Last, conducting a jury trial is much more “human” than a bench trial that might be conducted on affidavits. If a client is being asked to pay money, he may choose the option that literally gives him his “day in court,” instead of a cold proffer of his testimony.
In summary, the jury demand increases both the risks and the costs to the plaintiff. As a result of these factors, the plaintiff might be more inclined to settle for a lower amount or even drop a borderline case.
How Can You Obtain a Jury Trial in a Preference Case?
In Granfinanciera SA v. Nordberg, 492 U.S. 33, 46–47 (1989), the Supreme Court held that defendants in preference suits are entitled to trial by jury in both preference and fraudulent transfer cases. This right, however, does not exist if a defendant filed a proof of claim subjecting herself to the claims allowance and disallowance process. If you are fortunate enough to have a client who was paid in full prior to bankruptcy, you don’t have to worry about the claim issue. On the other hand, if your client was still owed money and filed a claim before contacting you, the right to a jury trial has been waived and there is nothing you can do about it. If the client with preference exposure contacts you before filing a claim, however, there are two options: to file or not to file.
In many chapter 11 cases there really is no need to file a claim. Bankruptcy Rule 3003 provides that a creditor whose claim is scheduled and is not listed as disputed, contingent or unliquidated need not file a claim. Thus, the first step is to check the schedules. If the amount is correct and none of the boxes challenging the claim are checked, then there is no need to file a claim and the right to a jury trial is preserved. If the claim is not listed, listed in substantially the wrong amount, or one of the boxes is checked, then the client has to make a decision on whether to file. If the potential recovery in the case is less than the preference exposure, the client probably should not file a claim.

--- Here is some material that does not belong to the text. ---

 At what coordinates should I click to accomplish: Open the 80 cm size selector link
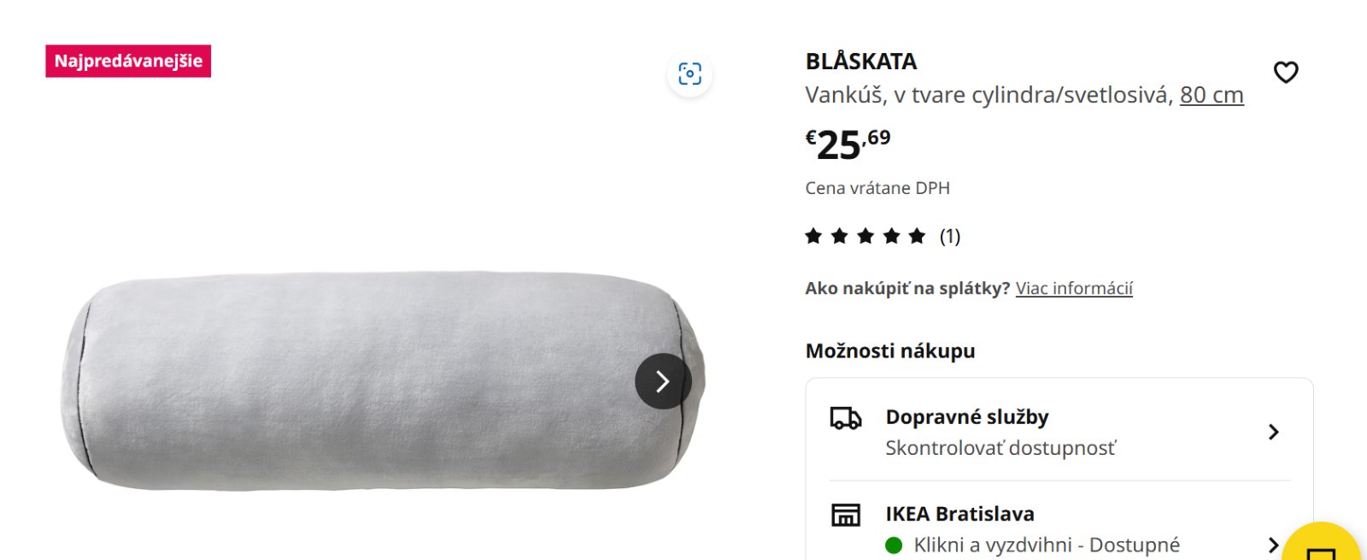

Assuming no claim is filed and the client is sued for a preference, you should file an answer and jury demand. This can be done in the same document or different documents, but it should be done at the same time. The demand for a jury trial is governed by Federal Rule 38. Technically, you have up to ten days after filing your answer to file the jury demand; but there is no real reason to wait. If you do not timely file the demand, the right to jury trial is waived.
Once you file the jury demand, the case will not be automatically transferred to the district court by the clerk. Rather, you must file a motion to withdraw the reference. The motion is filed pursuant to 28 U.S.C. §157(d) and must be timely. If the motion is filed along with the jury demand, it should be timely. If you wait any appreciable amount of time, the court could determine that is not timely, effectively creating a waiver of the right to a jury trial. Section 157(d) indicates that the motion to withdraw should be made to the district court. In many districts, the local rules require the motion to be heard by the bankruptcy judge after which the bankruptcy judge issues a recommendation to the district judge. The only statutory ground for the motion is “cause shown.” Of course, cause exists because Article 1 bankruptcy judges cannot try jury cases absent the consent of the parties. See, e.g., In re Clay, 35 F.3d 190 (5th Cir. 1994) (mandamus issued to force withdrawal after jury demand). Therefore, it is important in the demand and motion to withdraw to assert that the defendant does not consent to a jury trial before the bankruptcy judge.
Is a jury demand a panacea? No. Evaluate your case with an eye to the traditional jury trial facts: the witnesses, their demeanor, and the nature of the plaintiff and defendant. There are several benefits to asserting a right to trial by jury. Whether it makes sense in a particular case is left to the experience of the practitioner.